## Posts

Comment by mcoram on Open Thread for February 11 - 17 · 2014-02-14T04:17:10.332Z · score: 1 (1 votes) · LW · GW

It's certainly in the right spirit. He's reasoning backwards in the same way Bayesian reasoning does: here's what I see; here's what I know about possible mechanisms for how that could be observed and their prior probabilities; so here what I think is most likely to be really going on.

Comment by mcoram on Open Thread for February 11 - 17 · 2014-02-13T03:23:37.076Z · score: 0 (0 votes) · LW · GW

Thanks Emile,

Is there anything you'd like to see added?

For example, I was thinking of running it on nodejs and logging the scores of players, so you could see how you compare. (I don't have a way to host this, right now, though.)

Or another possibility is to add diagnostics. E.g. were you setting your guess too high systematically or was it fluctuating more than the data would really say it should (under some models for the prior/posterior, say).

Also, I'd be happy to have pointers to your calibration apps or others you've found useful.

Comment by mcoram on Alternative to Bayesian Score · 2014-02-12T05:03:48.449Z · score: 0 (0 votes) · LW · GW

Here's the "normalized" version: f(x)=1+log2(x), g(x)=1+log2(1-x) (i.e. scale f and g by 1/log(2) and add 1).

Now f(1)=1, f(.5)=0, f(0)=-Inf ; g(1)=-Inf, g(.5)=0, g(0)=1.

Ok?

Comment by mcoram on Open Thread for February 11 - 17 · 2014-02-12T01:17:07.214Z · score: 7 (7 votes) · LW · GW

I've written a game (or see (github)) that tests your ability to assign probabilities to yes/no events accurately using a logarithmic scoring rule (called a Bayes score on LW, apparently).

There's a couple other random processes to guess in the game and also a quiz.
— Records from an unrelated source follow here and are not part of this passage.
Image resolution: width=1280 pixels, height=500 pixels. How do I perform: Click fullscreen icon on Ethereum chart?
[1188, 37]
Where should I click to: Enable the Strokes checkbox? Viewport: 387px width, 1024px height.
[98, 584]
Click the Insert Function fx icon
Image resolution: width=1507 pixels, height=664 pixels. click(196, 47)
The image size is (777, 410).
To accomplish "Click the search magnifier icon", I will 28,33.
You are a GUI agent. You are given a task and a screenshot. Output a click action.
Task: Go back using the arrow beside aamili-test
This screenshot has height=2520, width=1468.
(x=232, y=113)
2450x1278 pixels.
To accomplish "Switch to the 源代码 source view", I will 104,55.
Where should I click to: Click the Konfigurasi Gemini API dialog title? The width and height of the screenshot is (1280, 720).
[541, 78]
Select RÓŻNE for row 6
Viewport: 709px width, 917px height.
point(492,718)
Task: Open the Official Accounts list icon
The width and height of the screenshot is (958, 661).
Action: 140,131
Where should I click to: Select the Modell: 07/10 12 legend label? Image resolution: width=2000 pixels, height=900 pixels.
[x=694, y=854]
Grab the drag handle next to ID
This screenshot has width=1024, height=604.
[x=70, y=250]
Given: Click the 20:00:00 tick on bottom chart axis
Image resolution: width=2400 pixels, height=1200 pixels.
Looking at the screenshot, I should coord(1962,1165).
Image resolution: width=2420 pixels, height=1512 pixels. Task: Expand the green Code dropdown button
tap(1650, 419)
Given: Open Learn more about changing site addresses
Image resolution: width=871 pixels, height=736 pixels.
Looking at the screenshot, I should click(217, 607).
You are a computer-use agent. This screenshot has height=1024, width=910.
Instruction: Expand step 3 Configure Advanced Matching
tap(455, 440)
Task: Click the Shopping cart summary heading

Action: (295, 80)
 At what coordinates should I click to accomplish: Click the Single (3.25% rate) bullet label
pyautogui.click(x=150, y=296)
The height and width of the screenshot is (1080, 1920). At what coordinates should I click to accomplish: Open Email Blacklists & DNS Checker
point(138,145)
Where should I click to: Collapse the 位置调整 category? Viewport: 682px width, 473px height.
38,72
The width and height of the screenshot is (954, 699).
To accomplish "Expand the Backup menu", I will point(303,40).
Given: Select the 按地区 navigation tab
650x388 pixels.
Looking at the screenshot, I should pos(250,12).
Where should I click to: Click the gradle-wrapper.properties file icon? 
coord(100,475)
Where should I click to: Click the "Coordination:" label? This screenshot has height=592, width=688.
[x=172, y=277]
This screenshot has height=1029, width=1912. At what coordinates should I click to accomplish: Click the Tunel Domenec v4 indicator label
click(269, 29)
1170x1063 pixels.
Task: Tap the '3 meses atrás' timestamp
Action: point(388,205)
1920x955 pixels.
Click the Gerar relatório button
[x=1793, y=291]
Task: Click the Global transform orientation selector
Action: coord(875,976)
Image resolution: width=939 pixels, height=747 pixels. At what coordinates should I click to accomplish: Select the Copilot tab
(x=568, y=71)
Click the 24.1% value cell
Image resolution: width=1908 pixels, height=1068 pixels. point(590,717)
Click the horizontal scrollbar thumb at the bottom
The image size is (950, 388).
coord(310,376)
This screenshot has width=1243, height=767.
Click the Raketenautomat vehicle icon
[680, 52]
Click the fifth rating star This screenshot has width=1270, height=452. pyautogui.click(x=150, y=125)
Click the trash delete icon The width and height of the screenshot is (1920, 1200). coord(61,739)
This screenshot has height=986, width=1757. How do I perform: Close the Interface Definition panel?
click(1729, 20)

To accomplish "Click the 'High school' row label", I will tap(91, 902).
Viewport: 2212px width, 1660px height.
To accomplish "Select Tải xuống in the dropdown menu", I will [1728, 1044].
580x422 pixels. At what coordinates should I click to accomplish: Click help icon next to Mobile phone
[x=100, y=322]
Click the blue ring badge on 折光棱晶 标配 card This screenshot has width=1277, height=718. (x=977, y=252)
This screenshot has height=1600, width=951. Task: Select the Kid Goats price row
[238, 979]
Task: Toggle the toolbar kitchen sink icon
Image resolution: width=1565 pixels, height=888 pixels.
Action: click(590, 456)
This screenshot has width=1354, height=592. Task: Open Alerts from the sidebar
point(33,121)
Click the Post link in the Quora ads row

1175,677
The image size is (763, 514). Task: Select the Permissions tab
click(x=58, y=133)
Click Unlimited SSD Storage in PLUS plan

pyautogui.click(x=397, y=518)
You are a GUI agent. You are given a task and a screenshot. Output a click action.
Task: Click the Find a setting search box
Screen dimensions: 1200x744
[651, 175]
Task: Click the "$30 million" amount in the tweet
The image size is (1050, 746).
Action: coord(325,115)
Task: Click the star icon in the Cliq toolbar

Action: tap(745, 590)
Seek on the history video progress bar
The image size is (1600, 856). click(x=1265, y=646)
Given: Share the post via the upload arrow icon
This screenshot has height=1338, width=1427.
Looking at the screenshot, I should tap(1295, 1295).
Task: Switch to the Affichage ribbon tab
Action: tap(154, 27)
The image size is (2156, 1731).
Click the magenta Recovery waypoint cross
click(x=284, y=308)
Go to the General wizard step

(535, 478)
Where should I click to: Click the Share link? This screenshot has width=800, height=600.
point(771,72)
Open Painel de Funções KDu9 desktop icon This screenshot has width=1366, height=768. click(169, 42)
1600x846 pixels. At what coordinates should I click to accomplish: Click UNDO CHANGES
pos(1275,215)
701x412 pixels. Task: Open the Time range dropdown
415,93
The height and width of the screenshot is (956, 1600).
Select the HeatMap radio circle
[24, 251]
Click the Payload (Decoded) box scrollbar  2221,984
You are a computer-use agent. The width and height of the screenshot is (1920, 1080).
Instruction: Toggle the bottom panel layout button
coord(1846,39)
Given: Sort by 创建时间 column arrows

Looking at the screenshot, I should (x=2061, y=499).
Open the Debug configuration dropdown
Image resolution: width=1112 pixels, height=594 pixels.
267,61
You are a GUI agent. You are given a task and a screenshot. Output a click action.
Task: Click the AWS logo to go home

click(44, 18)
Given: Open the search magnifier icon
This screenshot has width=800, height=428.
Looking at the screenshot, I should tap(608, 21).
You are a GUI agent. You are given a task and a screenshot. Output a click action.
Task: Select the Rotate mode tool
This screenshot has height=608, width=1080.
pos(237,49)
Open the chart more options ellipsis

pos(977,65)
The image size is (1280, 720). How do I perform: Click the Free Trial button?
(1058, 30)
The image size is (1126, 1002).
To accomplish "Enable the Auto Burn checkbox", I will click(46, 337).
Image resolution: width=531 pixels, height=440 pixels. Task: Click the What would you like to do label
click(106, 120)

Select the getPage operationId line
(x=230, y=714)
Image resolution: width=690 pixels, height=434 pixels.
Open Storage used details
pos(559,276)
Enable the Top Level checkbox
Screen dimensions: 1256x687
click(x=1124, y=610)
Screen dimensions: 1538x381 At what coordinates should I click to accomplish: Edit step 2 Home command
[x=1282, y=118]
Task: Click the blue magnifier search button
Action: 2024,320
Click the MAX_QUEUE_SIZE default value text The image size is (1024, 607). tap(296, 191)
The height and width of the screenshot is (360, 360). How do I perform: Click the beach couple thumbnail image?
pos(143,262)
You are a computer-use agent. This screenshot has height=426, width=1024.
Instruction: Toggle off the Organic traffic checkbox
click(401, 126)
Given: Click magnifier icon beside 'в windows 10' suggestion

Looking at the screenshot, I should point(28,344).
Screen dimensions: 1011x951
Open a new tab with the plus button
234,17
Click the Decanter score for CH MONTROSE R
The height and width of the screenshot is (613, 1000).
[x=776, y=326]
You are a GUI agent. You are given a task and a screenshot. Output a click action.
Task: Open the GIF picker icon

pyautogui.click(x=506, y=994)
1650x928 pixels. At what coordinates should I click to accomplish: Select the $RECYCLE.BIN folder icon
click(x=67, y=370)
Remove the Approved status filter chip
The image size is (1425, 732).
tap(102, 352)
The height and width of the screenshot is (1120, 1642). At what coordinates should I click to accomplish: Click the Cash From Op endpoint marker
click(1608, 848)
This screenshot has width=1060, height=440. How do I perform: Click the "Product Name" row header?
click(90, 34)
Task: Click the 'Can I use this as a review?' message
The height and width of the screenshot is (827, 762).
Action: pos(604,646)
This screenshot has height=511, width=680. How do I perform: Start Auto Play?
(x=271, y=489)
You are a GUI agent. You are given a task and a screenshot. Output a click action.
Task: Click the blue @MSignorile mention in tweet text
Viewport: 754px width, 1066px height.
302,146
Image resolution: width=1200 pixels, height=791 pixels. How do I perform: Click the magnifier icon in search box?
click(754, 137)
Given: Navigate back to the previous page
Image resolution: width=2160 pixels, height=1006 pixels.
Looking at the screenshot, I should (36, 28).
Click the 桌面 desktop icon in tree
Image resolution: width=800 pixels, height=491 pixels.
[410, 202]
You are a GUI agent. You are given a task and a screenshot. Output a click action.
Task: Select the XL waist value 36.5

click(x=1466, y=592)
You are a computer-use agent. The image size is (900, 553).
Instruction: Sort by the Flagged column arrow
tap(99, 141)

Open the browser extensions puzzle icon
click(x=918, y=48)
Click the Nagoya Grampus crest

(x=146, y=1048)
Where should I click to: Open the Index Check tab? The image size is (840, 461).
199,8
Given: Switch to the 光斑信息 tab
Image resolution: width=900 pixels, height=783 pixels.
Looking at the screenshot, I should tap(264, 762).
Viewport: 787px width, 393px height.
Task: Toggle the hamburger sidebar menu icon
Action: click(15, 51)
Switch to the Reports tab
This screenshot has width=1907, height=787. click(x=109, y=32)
The questions are intended to force you to guess at least some of the time. If you have suggestions for other quiz questions, send them to me by PM in the format:

{q:"1+1=2. True?", a:1} // source: my calculator

where a:1 is for true and a:0 is for false.

Comment by mcoram on Alternative to Bayesian Score · 2014-02-11T23:53:54.963Z · score: 0 (0 votes) · LW · GW

There's no math error.

Why is it consistent that assigning a probability of 99% to one half of a binary proposition that turns out false is much better than assigning a probability of 1% to the opposite half that turns out true?

I think there's some confusion. Coscott said these three facts:

Let f(x) be the output if the question is true, and let g(x) be the output if the question is false.

f(x)=g(1-x)

f(x)=log(x)

In consequence, g(x)=log(1-x). So if x=0.99 and the question is false, the output is g(x)=log(1-x)=log(0.01). Or if x=0.01 and the question is true, the output is f(x)=log(x)=log(0.01). So the symmetry that you desire is true.